[Excerpted data]

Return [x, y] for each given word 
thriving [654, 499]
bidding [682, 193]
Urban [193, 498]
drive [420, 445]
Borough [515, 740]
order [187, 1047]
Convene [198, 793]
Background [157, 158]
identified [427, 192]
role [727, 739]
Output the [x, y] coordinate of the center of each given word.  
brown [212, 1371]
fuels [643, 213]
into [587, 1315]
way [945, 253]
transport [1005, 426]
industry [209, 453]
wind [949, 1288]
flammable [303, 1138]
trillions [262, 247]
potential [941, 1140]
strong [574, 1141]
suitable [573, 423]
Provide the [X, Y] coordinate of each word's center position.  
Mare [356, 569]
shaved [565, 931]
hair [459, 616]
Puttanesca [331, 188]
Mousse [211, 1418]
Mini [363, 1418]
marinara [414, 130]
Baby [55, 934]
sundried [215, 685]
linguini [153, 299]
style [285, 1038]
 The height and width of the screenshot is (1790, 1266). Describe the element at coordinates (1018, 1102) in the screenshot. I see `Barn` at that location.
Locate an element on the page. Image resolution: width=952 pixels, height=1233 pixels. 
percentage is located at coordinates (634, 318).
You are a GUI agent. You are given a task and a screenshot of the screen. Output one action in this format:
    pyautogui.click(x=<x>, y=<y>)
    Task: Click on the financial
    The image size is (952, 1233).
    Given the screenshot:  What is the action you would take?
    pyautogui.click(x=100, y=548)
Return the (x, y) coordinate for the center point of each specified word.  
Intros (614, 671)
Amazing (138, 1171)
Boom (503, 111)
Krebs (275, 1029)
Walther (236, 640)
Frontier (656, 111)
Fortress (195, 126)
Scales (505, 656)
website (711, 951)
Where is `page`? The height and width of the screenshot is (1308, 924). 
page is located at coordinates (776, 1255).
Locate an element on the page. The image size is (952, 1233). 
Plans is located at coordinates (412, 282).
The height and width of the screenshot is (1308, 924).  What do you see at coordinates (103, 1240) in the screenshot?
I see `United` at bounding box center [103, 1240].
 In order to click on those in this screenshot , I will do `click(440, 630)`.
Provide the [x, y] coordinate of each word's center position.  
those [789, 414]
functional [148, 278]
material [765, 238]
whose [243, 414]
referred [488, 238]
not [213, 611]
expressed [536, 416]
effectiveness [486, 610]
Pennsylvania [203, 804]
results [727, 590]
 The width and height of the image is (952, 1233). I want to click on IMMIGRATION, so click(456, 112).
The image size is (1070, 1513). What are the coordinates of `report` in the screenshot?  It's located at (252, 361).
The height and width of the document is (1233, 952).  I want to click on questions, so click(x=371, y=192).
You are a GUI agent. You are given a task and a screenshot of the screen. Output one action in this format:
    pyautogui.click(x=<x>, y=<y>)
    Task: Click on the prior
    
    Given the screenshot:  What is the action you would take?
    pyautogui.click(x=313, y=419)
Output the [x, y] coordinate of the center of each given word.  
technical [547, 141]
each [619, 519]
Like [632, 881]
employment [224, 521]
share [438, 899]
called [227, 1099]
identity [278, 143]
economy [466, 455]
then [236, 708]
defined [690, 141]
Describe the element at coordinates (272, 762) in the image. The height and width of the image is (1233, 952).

[Set problem]
Reproduce every one of the rows above verbatim, keeping each line's original wording, punctuation and order.

[Written response]
Return [x, y] for each given word 
thriving [654, 499]
bidding [682, 193]
Urban [193, 498]
drive [420, 445]
Borough [515, 740]
order [187, 1047]
Convene [198, 793]
Background [157, 158]
identified [427, 192]
role [727, 739]
Output the [x, y] coordinate of the center of each given word.  
brown [212, 1371]
fuels [643, 213]
into [587, 1315]
way [945, 253]
transport [1005, 426]
industry [209, 453]
wind [949, 1288]
flammable [303, 1138]
trillions [262, 247]
potential [941, 1140]
strong [574, 1141]
suitable [573, 423]
Provide the [X, Y] coordinate of each word's center position.  
Mare [356, 569]
shaved [565, 931]
hair [459, 616]
Puttanesca [331, 188]
Mousse [211, 1418]
Mini [363, 1418]
marinara [414, 130]
Baby [55, 934]
sundried [215, 685]
linguini [153, 299]
style [285, 1038]
 The height and width of the screenshot is (1790, 1266). Describe the element at coordinates (1018, 1102) in the screenshot. I see `Barn` at that location.
Locate an element on the page. Image resolution: width=952 pixels, height=1233 pixels. 
percentage is located at coordinates (634, 318).
You are a GUI agent. You are given a task and a screenshot of the screen. Output one action in this format:
    pyautogui.click(x=<x>, y=<y>)
    Task: Click on the financial
    The image size is (952, 1233).
    Given the screenshot:  What is the action you would take?
    pyautogui.click(x=100, y=548)
Return the (x, y) coordinate for the center point of each specified word.  
Intros (614, 671)
Amazing (138, 1171)
Boom (503, 111)
Krebs (275, 1029)
Walther (236, 640)
Frontier (656, 111)
Fortress (195, 126)
Scales (505, 656)
website (711, 951)
Where is `page`? The height and width of the screenshot is (1308, 924). 
page is located at coordinates (776, 1255).
Locate an element on the page. The image size is (952, 1233). 
Plans is located at coordinates (412, 282).
The height and width of the screenshot is (1308, 924).  What do you see at coordinates (103, 1240) in the screenshot?
I see `United` at bounding box center [103, 1240].
 In order to click on those in this screenshot , I will do `click(440, 630)`.
Provide the [x, y] coordinate of each word's center position.  
those [789, 414]
functional [148, 278]
material [765, 238]
whose [243, 414]
referred [488, 238]
not [213, 611]
expressed [536, 416]
effectiveness [486, 610]
Pennsylvania [203, 804]
results [727, 590]
 The width and height of the image is (952, 1233). I want to click on IMMIGRATION, so click(456, 112).
The image size is (1070, 1513). What are the coordinates of `report` in the screenshot?  It's located at (252, 361).
The height and width of the document is (1233, 952).  I want to click on questions, so click(x=371, y=192).
You are a GUI agent. You are given a task and a screenshot of the screen. Output one action in this format:
    pyautogui.click(x=<x>, y=<y>)
    Task: Click on the prior
    
    Given the screenshot:  What is the action you would take?
    pyautogui.click(x=313, y=419)
Output the [x, y] coordinate of the center of each given word.  
technical [547, 141]
each [619, 519]
Like [632, 881]
employment [224, 521]
share [438, 899]
called [227, 1099]
identity [278, 143]
economy [466, 455]
then [236, 708]
defined [690, 141]
Describe the element at coordinates (272, 762) in the image. The height and width of the image is (1233, 952).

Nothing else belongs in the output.